The most glaring absence is any reform or repeal of the Inflation Reduction Act’s (IRA) energy tax credits. The IRA turned our tax code into a multi-trillion-dollar energy entitlement program, creating subsidies without caps, sunsets, or accountability. Repealing the IRA is the only responsible path forward. Read more here.
There’s also no mention of adding limits to corporate SALT (C-SALT) deductions, ACA subsidy recapture rules, limits on tax-exempt bonds (even for sports stadiums), the employee retention tax credit repeal, a higher endowment tax, or new limits to fringe benefits. These are just a handful of the available options, accounting for trillions of dollars of tax expenditures that could be used to offset the tax cuts.
4. Anti-growth tax increases
Recent reporting suggests the reconciliation bill may include several tax hikes. While the overall package will be a net tax cut, some contemplated proposals raise effective tax burdens on the economy’s most sensitive actors: investors, entrepreneurs, and high earners. Other worthwhile reforms, such as C-SALT caps and changes to carried interest, can also increase taxes on capital and must be paired with other pro-growth reforms. Examples of anti-growth tax increases include:
Top tax rates: Trump has floated raising the top rate to 39.6% with a higher income threshold. According to the Tax Foundation, reverting to the pre-TCJA top rate and bracket would offset about 75 percent of the growth gains from making other TCJA individual provisions permanent.

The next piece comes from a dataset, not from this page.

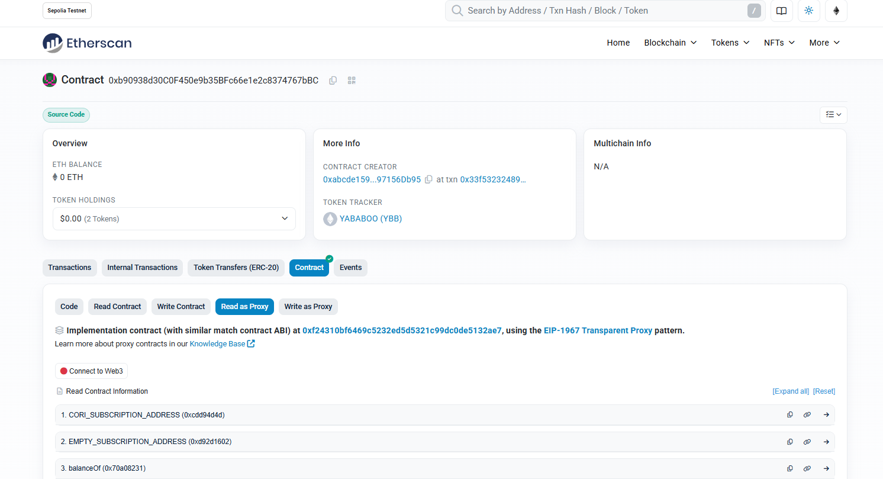
Task: Click the Expand all link
Action: 790,391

Executive compensation limits: Expanding limits on the deductibility of executive pay amounts to a backdoor 21 percent surtax (the corporate tax rate) on wages. These limits distort incentives and push firms toward less transparent forms of compensation, like stock options.
Stock buyback tax: The current 1 percent excise tax on stock buybacks, created in 2022, raises the tax burden on new investment and favors debt financing. Increasing the rate would further bias investment decisions and deepen tax disparities across business types.
Final Thoughts
With markup scheduled in just 48 hours, the breadth of uncertainty surrounding many of the reconciliation package’s most critical elements is striking. The details will matter. Well-designed offsets and permanent investment incentives are essential to keeping the bill both fiscally responsible and pro-growth. With costly and unpredictable tariffs looming, there's no room for punitive tax hikes or a new wave of special interest carveouts.
Any final assessment will also need to account for the non-tax reforms under discussion: changes to Medicaid, education subsidies, food and farm programs, and energy policy, among others. Many of these also remain in flux, but they have significant policy and fiscal implications of their own.
Congress has the opportunity to pass a serious, growth-focused reconciliation package that keeps taxes from rising and does not worsen the US fiscal trajectory.